(Extracted material Opens)

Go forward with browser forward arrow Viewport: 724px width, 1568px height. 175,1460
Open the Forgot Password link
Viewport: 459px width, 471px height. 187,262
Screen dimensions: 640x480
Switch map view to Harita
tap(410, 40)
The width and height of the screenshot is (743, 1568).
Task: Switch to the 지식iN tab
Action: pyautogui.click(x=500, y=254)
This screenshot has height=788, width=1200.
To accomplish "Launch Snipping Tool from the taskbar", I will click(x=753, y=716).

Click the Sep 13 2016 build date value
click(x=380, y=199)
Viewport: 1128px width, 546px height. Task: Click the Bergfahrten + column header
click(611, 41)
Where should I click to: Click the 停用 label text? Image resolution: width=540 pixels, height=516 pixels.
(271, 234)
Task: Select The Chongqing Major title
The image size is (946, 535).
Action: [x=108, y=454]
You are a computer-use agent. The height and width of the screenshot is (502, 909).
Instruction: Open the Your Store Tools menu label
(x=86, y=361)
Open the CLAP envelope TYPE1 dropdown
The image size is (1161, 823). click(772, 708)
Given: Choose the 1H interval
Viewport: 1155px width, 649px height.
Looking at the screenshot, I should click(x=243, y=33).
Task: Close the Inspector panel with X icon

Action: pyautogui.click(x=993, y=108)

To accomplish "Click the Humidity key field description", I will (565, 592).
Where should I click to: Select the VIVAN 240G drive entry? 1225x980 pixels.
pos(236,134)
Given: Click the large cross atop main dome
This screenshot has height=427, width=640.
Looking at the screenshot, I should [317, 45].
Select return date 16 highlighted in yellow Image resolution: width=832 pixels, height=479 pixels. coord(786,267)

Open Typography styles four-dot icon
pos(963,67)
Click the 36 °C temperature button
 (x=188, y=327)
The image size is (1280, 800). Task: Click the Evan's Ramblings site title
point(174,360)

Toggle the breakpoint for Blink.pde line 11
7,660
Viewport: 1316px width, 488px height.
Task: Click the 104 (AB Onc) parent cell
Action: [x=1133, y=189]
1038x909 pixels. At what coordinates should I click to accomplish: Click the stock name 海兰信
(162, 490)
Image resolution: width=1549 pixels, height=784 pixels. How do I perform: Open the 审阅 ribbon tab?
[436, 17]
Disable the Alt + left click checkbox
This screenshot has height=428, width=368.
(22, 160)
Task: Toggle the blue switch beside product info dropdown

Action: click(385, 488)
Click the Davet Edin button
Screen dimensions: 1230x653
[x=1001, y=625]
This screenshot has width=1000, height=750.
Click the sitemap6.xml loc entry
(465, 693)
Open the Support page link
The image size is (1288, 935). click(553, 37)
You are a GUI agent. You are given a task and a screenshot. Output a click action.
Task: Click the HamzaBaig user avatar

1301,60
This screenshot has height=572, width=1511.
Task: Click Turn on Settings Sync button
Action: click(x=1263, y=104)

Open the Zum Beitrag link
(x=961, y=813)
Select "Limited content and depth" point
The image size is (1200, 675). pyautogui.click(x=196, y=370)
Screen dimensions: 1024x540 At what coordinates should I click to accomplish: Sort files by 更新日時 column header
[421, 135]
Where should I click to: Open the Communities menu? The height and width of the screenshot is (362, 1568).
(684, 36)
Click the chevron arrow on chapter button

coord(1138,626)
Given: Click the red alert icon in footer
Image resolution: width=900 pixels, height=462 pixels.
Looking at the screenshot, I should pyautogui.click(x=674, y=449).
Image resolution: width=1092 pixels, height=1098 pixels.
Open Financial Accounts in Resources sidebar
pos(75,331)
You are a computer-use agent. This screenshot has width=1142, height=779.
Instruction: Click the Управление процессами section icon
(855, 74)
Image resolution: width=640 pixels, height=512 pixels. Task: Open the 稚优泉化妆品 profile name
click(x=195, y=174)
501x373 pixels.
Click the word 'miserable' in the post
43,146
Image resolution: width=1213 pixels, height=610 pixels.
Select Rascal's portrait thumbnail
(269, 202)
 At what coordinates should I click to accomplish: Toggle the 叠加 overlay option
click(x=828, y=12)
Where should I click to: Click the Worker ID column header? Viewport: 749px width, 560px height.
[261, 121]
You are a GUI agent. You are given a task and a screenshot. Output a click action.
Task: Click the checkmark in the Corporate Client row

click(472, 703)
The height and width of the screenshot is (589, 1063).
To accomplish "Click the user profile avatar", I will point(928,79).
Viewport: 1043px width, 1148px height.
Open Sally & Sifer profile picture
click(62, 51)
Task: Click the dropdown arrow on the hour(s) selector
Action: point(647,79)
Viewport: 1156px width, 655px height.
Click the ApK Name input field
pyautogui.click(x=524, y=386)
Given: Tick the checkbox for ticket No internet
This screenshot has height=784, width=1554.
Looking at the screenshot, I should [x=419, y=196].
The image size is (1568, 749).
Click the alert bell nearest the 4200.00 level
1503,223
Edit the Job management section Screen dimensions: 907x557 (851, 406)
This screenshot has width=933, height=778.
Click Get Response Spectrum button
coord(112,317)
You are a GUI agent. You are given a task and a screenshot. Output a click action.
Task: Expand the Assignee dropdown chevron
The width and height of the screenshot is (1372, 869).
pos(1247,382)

(Extracted material Closes)

Required work:
Only the lines from the one holding "The width and height of the screenshot is (1372, 869)." through the end of the listing should be given again, exactly and with both ends included.

Written solution:
The width and height of the screenshot is (1372, 869).
pos(1247,382)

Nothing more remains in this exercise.